■ 本文:
+===+

GPバイオサイエンスは、2012年7月31日に事業活動を停止し、最後まで残っていた全従業員を解雇しました。これを単に破産で済ませてしまえば、ご愛顧頂いているお客様に多大なご迷惑を掛けることになりますし、糖鎖プロファイラーもLecChipも何処かに事業移管されることもなく、製造ノウハウごとすべてが消え去ってしまいます。
GlycoStation事業を継続させるためには、なくてはならない最小限の人材をとにかく引き留める必要性がありました。山田を技術統括としてハード担当の坂下、それにウェット担当の横田、最低限この3人が居れば技術は継承していけると確信していました。自分は、小川と藤田にも是非とも残っていてもらいたかったのですが、高畠とはそりが合わず一足先にGPバイオサイエンスを退職してしまっていました。坂下と横田には雇用保険をもらってもらいながら、アルバイトで次の目途が立つまで業務支援してもらうという作戦を取りました。「何を持って目途が立つまでというか?これが示せなければ彼らの転職活動を止めることは出来ません。」自分は経営者サイドですから雇用保険に入っておらず、年金がもらえる歳にもなっていなかったので、収入がまったくなくなってしまっていました。

+===+

■ 抽出データ:
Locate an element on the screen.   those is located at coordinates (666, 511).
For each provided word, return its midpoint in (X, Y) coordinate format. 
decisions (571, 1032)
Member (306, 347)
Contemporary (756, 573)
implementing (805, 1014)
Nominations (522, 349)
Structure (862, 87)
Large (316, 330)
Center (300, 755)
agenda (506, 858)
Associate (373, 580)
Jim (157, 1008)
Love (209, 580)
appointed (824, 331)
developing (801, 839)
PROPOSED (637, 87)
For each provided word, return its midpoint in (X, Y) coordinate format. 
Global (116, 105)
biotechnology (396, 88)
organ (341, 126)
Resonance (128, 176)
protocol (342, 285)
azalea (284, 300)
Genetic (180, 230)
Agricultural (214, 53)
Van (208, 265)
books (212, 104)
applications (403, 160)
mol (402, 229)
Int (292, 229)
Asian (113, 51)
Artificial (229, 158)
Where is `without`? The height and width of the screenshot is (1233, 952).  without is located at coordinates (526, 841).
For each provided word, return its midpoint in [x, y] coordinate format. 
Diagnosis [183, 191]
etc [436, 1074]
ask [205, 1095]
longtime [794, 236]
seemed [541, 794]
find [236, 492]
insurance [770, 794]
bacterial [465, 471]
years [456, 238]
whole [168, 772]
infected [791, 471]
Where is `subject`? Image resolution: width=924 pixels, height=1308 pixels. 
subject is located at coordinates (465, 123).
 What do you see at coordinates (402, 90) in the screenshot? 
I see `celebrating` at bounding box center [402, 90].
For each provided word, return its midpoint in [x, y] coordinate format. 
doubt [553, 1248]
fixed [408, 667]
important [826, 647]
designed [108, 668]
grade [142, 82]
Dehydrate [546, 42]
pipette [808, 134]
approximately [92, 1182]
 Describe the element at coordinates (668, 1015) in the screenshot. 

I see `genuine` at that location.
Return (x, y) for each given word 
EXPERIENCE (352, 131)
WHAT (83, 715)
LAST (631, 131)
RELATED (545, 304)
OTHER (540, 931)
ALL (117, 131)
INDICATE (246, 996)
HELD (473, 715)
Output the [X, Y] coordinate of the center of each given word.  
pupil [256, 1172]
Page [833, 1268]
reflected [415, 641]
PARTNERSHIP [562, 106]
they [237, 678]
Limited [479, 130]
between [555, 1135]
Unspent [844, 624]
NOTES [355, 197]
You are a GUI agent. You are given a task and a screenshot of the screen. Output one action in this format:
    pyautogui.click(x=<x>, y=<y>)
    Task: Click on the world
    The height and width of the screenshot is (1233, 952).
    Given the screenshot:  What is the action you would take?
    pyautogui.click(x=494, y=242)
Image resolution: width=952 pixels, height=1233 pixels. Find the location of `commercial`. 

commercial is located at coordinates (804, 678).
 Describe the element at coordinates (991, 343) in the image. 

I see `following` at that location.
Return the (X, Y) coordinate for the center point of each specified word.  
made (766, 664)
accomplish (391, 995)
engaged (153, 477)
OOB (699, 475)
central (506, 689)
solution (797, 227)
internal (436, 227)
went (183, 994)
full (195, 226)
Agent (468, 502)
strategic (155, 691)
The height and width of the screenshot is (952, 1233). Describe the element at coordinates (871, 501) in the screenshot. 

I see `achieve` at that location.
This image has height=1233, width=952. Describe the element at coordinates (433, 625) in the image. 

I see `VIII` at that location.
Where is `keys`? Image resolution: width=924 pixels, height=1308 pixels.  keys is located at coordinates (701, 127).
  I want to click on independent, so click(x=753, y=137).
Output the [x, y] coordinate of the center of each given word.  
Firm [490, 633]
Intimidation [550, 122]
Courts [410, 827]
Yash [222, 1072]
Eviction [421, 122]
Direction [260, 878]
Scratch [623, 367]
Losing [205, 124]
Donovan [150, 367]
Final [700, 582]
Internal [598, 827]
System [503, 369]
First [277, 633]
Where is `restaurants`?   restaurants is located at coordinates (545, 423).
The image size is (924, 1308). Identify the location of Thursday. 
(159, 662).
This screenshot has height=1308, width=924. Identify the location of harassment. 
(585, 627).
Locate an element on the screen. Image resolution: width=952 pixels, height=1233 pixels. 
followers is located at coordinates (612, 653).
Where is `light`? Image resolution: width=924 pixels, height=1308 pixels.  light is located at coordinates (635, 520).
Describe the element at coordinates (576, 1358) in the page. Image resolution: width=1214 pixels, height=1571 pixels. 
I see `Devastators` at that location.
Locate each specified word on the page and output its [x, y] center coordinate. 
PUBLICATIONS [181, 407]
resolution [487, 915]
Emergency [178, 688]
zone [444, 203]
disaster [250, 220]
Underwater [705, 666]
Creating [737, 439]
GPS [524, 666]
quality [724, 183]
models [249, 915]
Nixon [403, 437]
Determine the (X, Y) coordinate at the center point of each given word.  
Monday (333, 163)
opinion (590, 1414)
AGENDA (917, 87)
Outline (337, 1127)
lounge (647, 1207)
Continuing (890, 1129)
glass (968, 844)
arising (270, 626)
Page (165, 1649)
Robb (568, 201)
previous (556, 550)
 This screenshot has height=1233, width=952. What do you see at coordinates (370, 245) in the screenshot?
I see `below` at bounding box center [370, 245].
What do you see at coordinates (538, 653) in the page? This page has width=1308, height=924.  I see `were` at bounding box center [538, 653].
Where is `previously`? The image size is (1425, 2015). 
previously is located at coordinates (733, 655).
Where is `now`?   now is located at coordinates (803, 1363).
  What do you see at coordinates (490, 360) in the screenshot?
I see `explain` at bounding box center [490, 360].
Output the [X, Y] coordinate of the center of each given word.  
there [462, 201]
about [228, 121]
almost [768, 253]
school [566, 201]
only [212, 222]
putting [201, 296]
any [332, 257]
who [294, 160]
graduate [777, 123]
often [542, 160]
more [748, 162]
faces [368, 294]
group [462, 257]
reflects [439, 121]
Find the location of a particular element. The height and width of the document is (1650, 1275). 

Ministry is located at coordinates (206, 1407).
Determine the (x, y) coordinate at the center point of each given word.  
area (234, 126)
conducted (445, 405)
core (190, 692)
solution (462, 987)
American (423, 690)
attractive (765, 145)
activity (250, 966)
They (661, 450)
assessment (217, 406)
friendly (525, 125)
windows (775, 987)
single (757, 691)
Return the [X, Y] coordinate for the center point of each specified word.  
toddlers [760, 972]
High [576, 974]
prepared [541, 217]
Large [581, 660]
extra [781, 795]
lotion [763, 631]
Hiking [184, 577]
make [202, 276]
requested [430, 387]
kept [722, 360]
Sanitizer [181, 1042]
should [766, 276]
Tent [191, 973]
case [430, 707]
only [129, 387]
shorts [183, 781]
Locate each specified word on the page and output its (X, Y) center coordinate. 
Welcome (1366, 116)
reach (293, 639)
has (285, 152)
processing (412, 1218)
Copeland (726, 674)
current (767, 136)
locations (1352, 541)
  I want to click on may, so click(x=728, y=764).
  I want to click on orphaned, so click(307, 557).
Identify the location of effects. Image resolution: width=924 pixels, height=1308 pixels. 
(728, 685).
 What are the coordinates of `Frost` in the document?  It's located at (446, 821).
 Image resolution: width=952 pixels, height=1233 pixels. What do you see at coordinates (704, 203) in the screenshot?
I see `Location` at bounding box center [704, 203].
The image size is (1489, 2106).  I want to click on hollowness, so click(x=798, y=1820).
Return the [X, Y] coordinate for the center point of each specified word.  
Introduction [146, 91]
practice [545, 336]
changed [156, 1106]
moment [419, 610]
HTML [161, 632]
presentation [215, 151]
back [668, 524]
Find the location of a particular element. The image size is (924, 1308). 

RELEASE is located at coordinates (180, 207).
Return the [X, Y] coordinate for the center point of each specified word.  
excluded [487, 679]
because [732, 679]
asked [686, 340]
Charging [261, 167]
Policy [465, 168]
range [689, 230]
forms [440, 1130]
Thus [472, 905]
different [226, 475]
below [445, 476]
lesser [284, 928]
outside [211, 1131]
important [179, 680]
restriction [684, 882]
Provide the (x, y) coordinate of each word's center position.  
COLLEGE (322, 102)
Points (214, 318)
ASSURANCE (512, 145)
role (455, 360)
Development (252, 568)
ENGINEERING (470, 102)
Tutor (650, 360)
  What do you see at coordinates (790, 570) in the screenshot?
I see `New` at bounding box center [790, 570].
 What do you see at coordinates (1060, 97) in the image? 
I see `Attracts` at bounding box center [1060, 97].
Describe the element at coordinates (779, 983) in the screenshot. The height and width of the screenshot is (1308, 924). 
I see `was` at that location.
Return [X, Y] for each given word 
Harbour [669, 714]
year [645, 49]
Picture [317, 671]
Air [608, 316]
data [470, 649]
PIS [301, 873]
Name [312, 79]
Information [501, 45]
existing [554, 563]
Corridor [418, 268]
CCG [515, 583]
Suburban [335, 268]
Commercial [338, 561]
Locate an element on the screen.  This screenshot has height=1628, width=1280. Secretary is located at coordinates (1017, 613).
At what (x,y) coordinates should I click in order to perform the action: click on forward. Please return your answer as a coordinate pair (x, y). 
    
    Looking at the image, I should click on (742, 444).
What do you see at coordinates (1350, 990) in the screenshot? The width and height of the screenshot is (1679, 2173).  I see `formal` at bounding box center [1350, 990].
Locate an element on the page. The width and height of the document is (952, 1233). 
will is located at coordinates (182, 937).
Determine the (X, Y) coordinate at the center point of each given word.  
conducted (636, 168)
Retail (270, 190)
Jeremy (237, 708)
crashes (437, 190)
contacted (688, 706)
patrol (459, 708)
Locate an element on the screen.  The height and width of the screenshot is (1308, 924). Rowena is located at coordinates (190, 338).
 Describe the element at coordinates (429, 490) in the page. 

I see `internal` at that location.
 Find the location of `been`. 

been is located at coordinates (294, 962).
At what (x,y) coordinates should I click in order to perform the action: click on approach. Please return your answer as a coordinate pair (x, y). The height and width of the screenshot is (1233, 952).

+===+

■ 必須課題:
1. 本文を読んで、次の問いに答えなさい。
(a) GPバイオサイエンスが事業活動を停止したのは何年何月何日ですか。
(b) 技術を継承していくために最低限必要だとされた3人は誰ですか。
(c) 坂下と横田には、どのような形で業務を支援してもらう作戦を取りましたか。
2. GPバイオサイエンスの事業停止を記した本文を、最後の文の後から引き継いで書き進めなさい。
抽出データの各行は、この課題では使いません。

■ 課題の解答:
1.
(a) 2012年7月31日です。
(b) 山田、坂下、横田の3人です。山田は技術統括、坂下はハード担当、横田はウェット担当です。
(c) 雇用保険をもらいながら、次の目途が立つまでアルバイトとして業務を支援してもらう形です。

2.
高畠が言いました「自分に任せてほしい、良い案がある、最後まで残ってくれた君たちには決して悪いようにはしない」。役員報酬は、半年ほど前からから支払われなくなっており、永富も既に出勤はしていませんでした。残っていた役員は、高畠と山田の二人です。何と因果な関係なのでしょう・・・。
「分かりました」そう答えました。
こうなっては高畠も自己破産は免れません。
「そこまでおっしゃるなら最後は好きにしてください、高畠さんに任せます」
こんなスキームでした。
新しい受け皿会社を年末までに用意します。
新会社が皆を雇用し、新会社はGPバイオサイエンスから業務委託を受けることで、雇用した従業員を養うに必要な最低限の利益を確保します。
GPバイオサイエンスは極限まで減らした固定費と必要な返済を支払えるだけの収入をこの業務委託から得ます。
GPバイオサイエンスがどうあがいても支払いが立ち行かなくなれば、裁判所に破産申請を行うしか残された方法はありません。
そして、新会社が破産管財人から事業を買い取ります。
こうやって立ち上がった新会社がグライコテクニカです。蓋を開けてみると、なんと高畠の奥様が社長に就任するという案でした。というのも奥様が持っていた休眠会社を起こしての名称変更が高畠の良い案だったのです。「そうきましたか・・・・・」。グライコテクニカの取締役には、高畠晴美氏を社長として、堤、そして山田が就任しました。堤氏は、高畠のアマシャム時代の旧友です。そして、高畠末明社長はGPバイオサイエンスの倒産とともに自己破産をしました。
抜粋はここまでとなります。